• _Exercise requirements_:
Copy out every line below that contains the word "what".

• _Working data_:

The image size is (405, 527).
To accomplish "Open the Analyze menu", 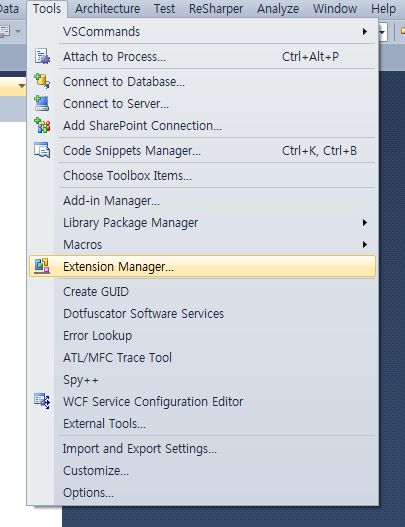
==
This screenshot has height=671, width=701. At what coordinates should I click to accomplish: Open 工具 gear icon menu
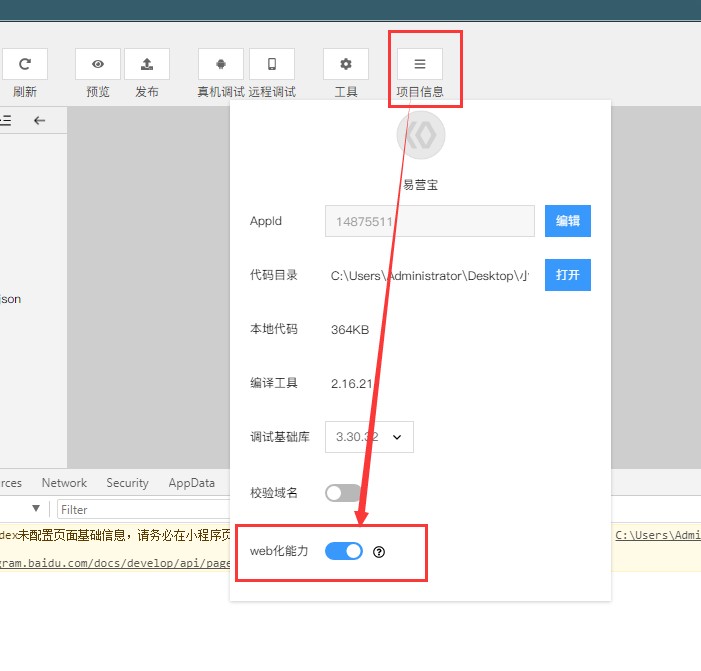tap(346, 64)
---
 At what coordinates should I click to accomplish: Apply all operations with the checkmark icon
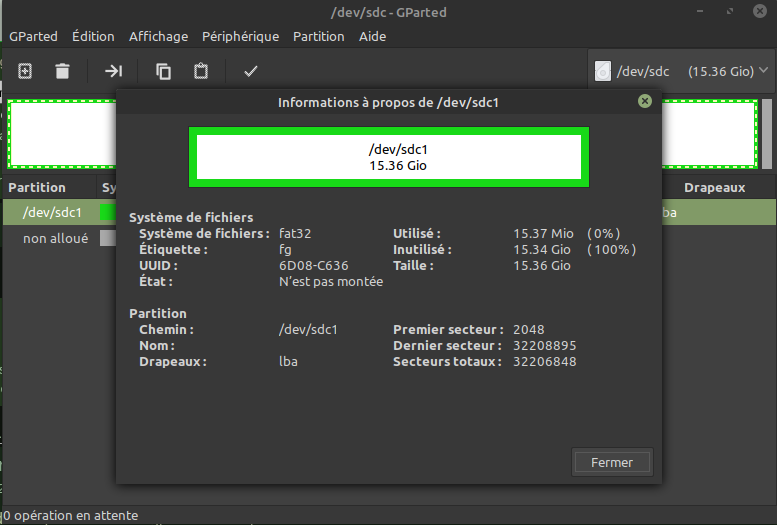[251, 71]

• _Answer to this problem_:
This screenshot has height=671, width=701. At what coordinates should I click to accomplish: Open 工具 gear icon menu
 At what coordinates should I click to accomplish: Apply all operations with the checkmark icon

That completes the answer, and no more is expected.